**** INPUT RECORDS

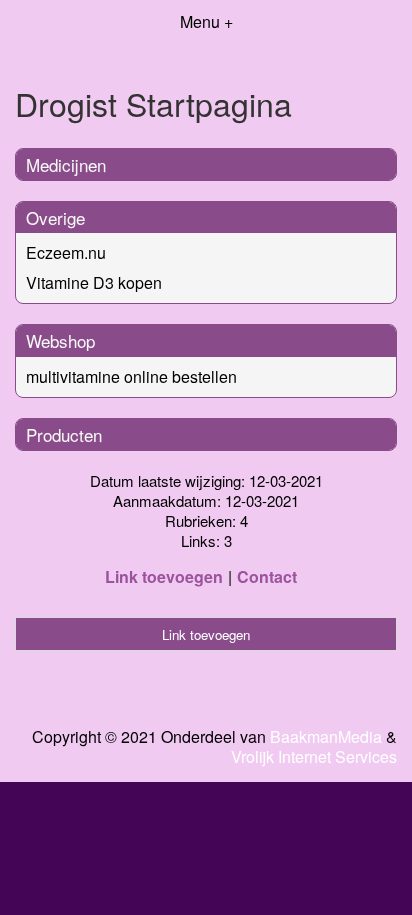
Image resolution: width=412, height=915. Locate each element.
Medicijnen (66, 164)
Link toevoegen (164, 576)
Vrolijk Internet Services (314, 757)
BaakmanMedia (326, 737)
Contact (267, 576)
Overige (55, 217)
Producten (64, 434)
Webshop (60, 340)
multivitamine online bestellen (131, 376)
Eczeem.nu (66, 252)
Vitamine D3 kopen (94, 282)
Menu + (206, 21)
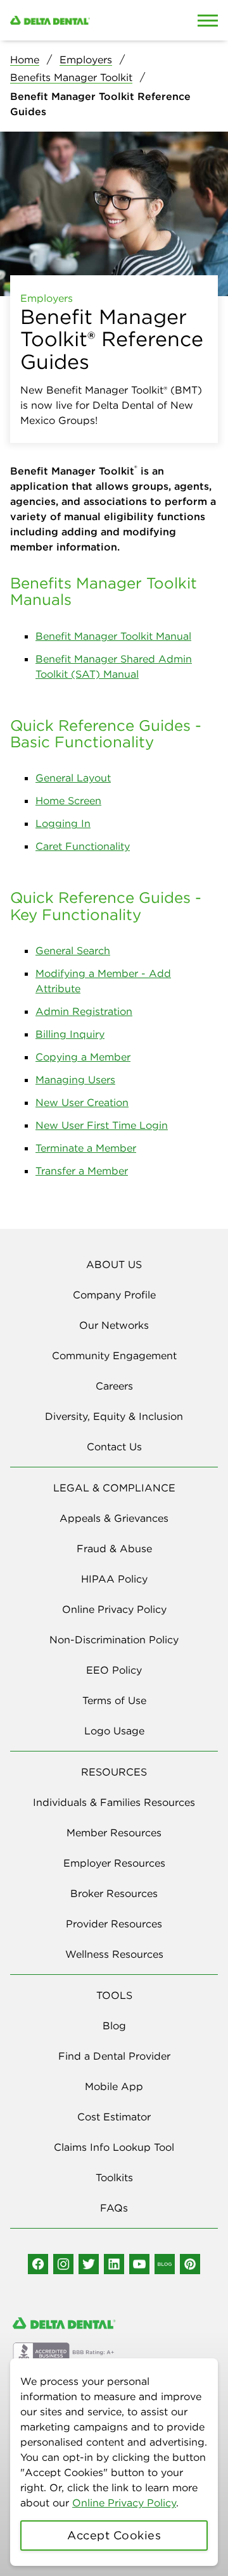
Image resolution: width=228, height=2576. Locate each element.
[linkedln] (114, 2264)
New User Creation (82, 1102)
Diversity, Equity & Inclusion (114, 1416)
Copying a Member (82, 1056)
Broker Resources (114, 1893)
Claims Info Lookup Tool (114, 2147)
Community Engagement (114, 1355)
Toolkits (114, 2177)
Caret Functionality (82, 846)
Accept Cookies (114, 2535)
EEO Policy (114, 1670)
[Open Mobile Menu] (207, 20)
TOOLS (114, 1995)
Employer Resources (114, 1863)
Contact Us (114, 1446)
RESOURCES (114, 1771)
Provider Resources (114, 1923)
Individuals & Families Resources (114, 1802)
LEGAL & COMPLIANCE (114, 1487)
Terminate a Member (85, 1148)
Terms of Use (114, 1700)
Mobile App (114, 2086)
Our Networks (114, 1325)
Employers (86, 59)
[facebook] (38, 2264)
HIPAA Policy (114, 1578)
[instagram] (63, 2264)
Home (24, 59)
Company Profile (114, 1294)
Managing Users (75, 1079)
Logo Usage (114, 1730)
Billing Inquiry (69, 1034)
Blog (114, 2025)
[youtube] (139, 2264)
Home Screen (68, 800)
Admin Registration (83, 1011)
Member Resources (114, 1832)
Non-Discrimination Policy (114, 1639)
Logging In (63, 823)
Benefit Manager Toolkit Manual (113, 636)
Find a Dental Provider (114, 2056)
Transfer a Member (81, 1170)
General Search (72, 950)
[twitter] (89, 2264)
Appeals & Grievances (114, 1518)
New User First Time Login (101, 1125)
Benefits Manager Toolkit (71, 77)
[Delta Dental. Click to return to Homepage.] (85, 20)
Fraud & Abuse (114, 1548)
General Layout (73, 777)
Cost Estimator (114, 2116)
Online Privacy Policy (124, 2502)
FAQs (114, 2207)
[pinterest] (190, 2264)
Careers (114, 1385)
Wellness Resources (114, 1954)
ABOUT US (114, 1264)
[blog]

********

WORK TASK ▸ Could you return each entry word for word, with the images omitted?

EXPECTED ANSWER ▸
Image resolution: width=412, height=915. Locate each element.
Medicijnen (66, 164)
Link toevoegen (164, 576)
Vrolijk Internet Services (314, 757)
BaakmanMedia (326, 737)
Contact (267, 576)
Overige (55, 217)
Producten (64, 434)
Webshop (60, 340)
multivitamine online bestellen (131, 376)
Eczeem.nu (66, 252)
Vitamine D3 kopen (94, 282)
Menu + (206, 21)
Image resolution: width=228, height=2576. Locate each element.
[linkedln] (114, 2264)
New User Creation (82, 1102)
Diversity, Equity & Inclusion (114, 1416)
Copying a Member (82, 1056)
Broker Resources (114, 1893)
Claims Info Lookup Tool (114, 2147)
Community Engagement (114, 1355)
Toolkits (114, 2177)
Caret Functionality (82, 846)
Accept Cookies (114, 2535)
EEO Policy (114, 1670)
[Open Mobile Menu] (207, 20)
TOOLS (114, 1995)
Employer Resources (114, 1863)
Contact Us (114, 1446)
RESOURCES (114, 1771)
Provider Resources (114, 1923)
Individuals & Families Resources (114, 1802)
LEGAL & COMPLIANCE (114, 1487)
Terminate a Member (85, 1148)
Terms of Use (114, 1700)
Mobile App (114, 2086)
Our Networks (114, 1325)
Employers (86, 59)
[facebook] (38, 2264)
HIPAA Policy (114, 1578)
[instagram] (63, 2264)
Home (24, 59)
Company Profile (114, 1294)
Managing Users (75, 1079)
Logo Usage (114, 1730)
Billing Inquiry (69, 1034)
Blog (114, 2025)
[youtube] (139, 2264)
Home Screen (68, 800)
Admin Registration (83, 1011)
Member Resources (114, 1832)
Non-Discrimination Policy (114, 1639)
Logging In (63, 823)
Benefit Manager Toolkit Manual (113, 636)
Find a Dental Provider (114, 2056)
Transfer a Member (81, 1170)
General Search (72, 950)
[twitter] (89, 2264)
Appeals & Grievances (114, 1518)
New User First Time Login (101, 1125)
Benefits Manager Toolkit (71, 77)
[Delta Dental. Click to return to Homepage.] (85, 20)
Fraud & Abuse (114, 1548)
General Layout (73, 777)
Cost Estimator (114, 2116)
Online Privacy Policy (124, 2502)
FAQs (114, 2207)
[pinterest] (190, 2264)
Careers (114, 1385)
Wellness Resources (114, 1954)
ABOUT US (114, 1264)
[blog]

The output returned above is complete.